Knowing Holmes Too Well…
Perhaps the writer of the radio adaptation with Clive Merrison had his own suspicions; while he doesn’t blame “Porlock”, in that version, unlike the book, Holmes does berate himself for the death, saying it’s all his own fault. That version, too, suggests Moriarty’s omniscience; the ‘American’ half of the book is told by a narrator in the third person, rather than in Watson’s subjective tones. In the penultimate scene of the radio play, this manuscript is delivered into Moriarty’s hands along with news of the “accident”. Suddenly, you recognise the voice of narrator Ronald Pickup now as the voice of Moriarty, and of course the scene closes with Moriarty starting to read it aloud – the first line we’d heard spoken at the opening of part one, bringing the tale full circle. This suggestion of Moriarty’s all-pervasiveness within the story, incidentally, was given an eerie little twist for me; with the first part broadcast on a Friday and the close the next Monday, who should walk by me on the street in the intervening weekend but Ronald Pickup? It’s as if the man was, appropriately, everywhere while the story was still underway. In the best of the Basil Rathbone films, too – the period mystery The Adventures of Sherlock Holmes – Moriarty diverts Holmes from the ‘mundane’ job of guarding the Crown Jewels by concocting a deliciously complex, clue-strewn and attention-grabbing murder. It’s occurred to other authors, then, that Moriarty might take advantage of Holmes’ jackdaw mind.

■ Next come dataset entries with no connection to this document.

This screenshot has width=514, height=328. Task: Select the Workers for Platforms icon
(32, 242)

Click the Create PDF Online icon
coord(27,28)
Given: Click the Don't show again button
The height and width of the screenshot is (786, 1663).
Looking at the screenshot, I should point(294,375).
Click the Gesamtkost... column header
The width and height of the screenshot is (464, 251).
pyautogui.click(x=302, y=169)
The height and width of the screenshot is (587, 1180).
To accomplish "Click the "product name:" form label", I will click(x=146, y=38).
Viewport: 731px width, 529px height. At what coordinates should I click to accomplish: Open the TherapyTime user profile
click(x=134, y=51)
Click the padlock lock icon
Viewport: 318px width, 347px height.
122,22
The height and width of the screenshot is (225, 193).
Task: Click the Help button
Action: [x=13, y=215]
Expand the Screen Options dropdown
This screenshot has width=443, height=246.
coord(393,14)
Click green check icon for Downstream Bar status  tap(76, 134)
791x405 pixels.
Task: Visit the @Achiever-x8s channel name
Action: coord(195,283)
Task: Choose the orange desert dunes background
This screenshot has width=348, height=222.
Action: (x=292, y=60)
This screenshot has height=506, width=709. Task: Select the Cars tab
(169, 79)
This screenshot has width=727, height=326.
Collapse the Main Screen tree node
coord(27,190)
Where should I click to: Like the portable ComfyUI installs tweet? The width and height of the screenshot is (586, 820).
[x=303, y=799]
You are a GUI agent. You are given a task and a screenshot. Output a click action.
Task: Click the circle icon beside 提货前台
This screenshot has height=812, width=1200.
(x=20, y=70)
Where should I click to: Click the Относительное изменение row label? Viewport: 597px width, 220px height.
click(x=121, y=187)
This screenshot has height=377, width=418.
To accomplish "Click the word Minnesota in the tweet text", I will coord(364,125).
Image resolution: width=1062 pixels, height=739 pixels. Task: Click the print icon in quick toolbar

You want another piece of evidence from The Valley of Fear itself? Well, how about two in the name “Porlock”. When not occupied by an exciting case, Mr Holmes suffers from such ennui that he keeps his brilliant brain entertained by flooding it with cocaine. “Porlock” is, as I said at the beginning, famously associated with a traveller who interrupted a drug-fuelled flight of fantasy. Perhaps Moriarty is mocking Holmes’ reliance on recreational drugs by supplying him both with tidbits interesting enough to jolt him out of his hallucinations, and with a name suggesting someone else who did just that. Perhaps it’s an expression of fake solicitude, of mocking ‘sympathy’. ‘Poor Sherlock,’ Moriarty might have oiled, seeing this brilliant brain with nothing to divert it. ‘Poor Sherlock… Porlock.’